New EU project to revolutionize battery development

The EU project BIG-MAP (Battery Interface Genome - Materials Acceleration Platform) is intended to significantly accelerate the speed at which new battery types can be developed, with a special focus on sustainability. Through the CELEST research platform, KIT and the Ulm University with its joint Helmholtz Institute Ulm (HIU) are involved. At the same time, the project strengthens the research activities of POLiS.

Batteries play a decisive role in the phasing out of fossil fuels, especially in the transport sector. In order to achieve the climate protection goals set by the EU and Germany by 2050, we need cheaper and more sustainable alternatives to existing batteries. This is a major challenge, as the development of new batteries takes quite long with current methods. BIG-MAP aims to accelerate the speed of battery development by changing the way batteries are invented so that sustainable and ultra-high performance batteries can be developed ten times faster than today.

The project has a budget of €16 million, which will be shared between 34 institutions from 15 countries. With its three professors Maximilian Fichtner, Wolfgang Wenzel, and Helge Stein, KIT is the largest recipient of funding after the coordinating Technical University of Denmark (DTU). BIG-MAP is the largest single research project of the large-scale European research initiative for batteries, BATTERY2030+. The project will initially run for the next three years, with the option of an extension for a further seven years.

"With BATTERY 2030+ and BIG-MAP we have to reinvent the way we invent batteries. Last year, the Nobel Prize for Chemistry went to the inventors of the lithium-ion battery. A fantastic invention, but it took 20 years from idea to product - we need to be able to do it in one-tenth of that time if we want to provide sustainable batteries for the energy revolution," says Tejs Vegge, professor at DTU and head of BIG-MAP.

 "The vision is not only to be able to develop new batteries much faster, but also to ensure that they can store energy efficiently, can be produced sustainably and at such low cost that it will be even more attractive in the future to store electricity from the sun and wind in batteries, for example," says Maximilian Fichtner, scientific spokesman for CELEST and POLiS and deputy director at HIU. "A realignment of the existing discovery, development and manufacturing processes for battery materials and technologies is necessary to enable Europe to compete with its main rivals in the USA and Asia".

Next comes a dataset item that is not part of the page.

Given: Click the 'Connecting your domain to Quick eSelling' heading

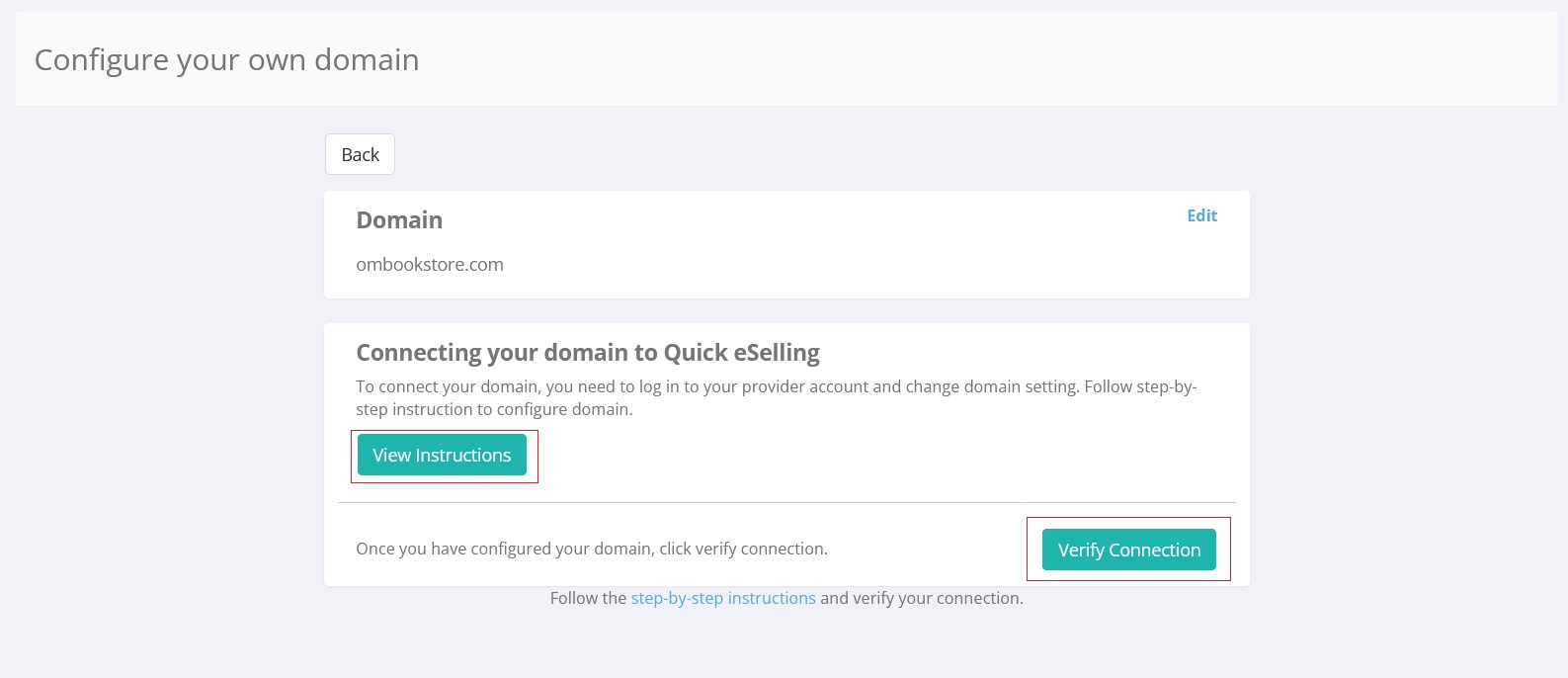Looking at the screenshot, I should point(588,353).
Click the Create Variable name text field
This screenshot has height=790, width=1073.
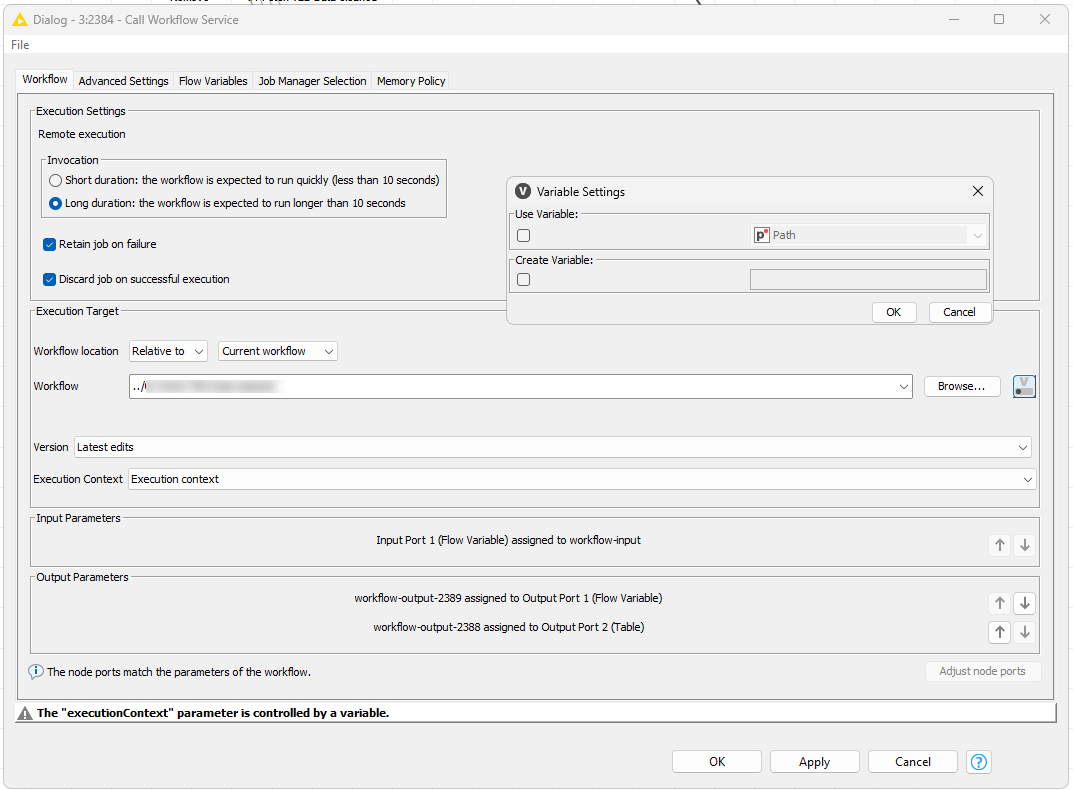pos(867,280)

One of the aims of BIG-MAP is to develop a common European data infrastructure and cooperative workflows capable of autonomously collecting, processing and using data from all areas of the battery development cycle. The artificial intelligence (AI) required for accelerated material discovery is being developed under the leadership of Helge Stein's group and distributed across the European continent. Experiments and synthesis orchestrated by AI will use large amounts of collected data with a focus on battery materials, interfaces and intermediate phases. The data will be generated from computer simulations, autonomous high-throughput material synthesis and characterization, in operando experiments and device-level tests. Using novel AI-based tools and models, the data will be used to "learn" the interaction between battery materials and interfaces, thus laying the foundation for the improvement of future battery materials, interfaces and cells.

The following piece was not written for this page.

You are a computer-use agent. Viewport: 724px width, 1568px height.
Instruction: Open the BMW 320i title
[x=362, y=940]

"We will be able to explore the complex chemical space with the help of autonomously acting robots at unprecedented speed and quality. Our understanding will be supported by a central artificial intelligence," explains Helge Stein, junior professor at HIU and research unit spokesperson at POLiS.

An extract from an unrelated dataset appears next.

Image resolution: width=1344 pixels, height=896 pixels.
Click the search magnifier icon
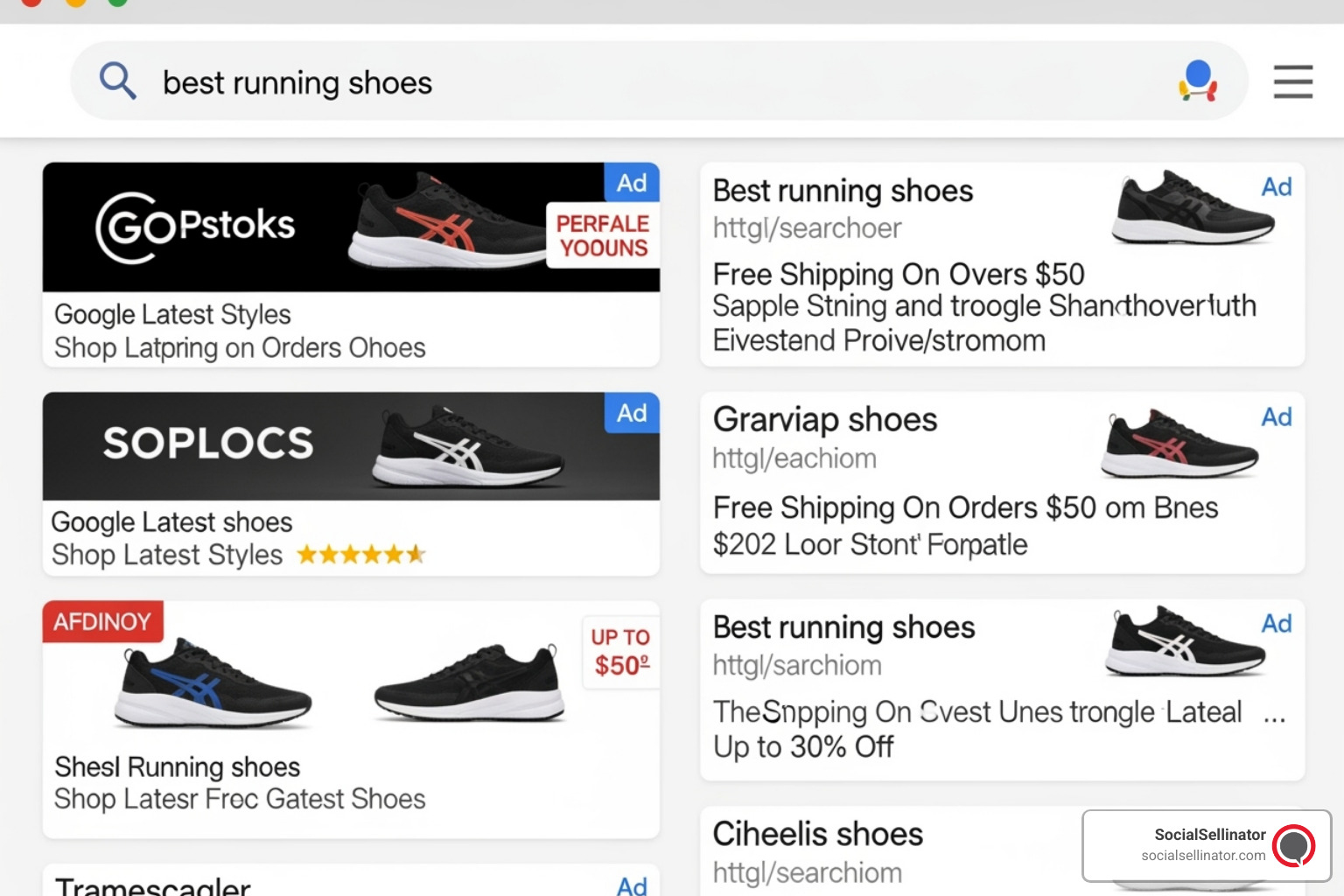[x=118, y=81]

BIG-MAP researchers have to work together across national borders, using laboratories that are distributed over large distances and time zones. Under these circumstances, coordinating tests and distributing data and materials using conventional methods would be very complicated. A completely new infrastructure is being built around BIG-MAP, which will allow data to be exchanged immediately after the survey. Physical access to the test facilities will hardly be necessary in this way.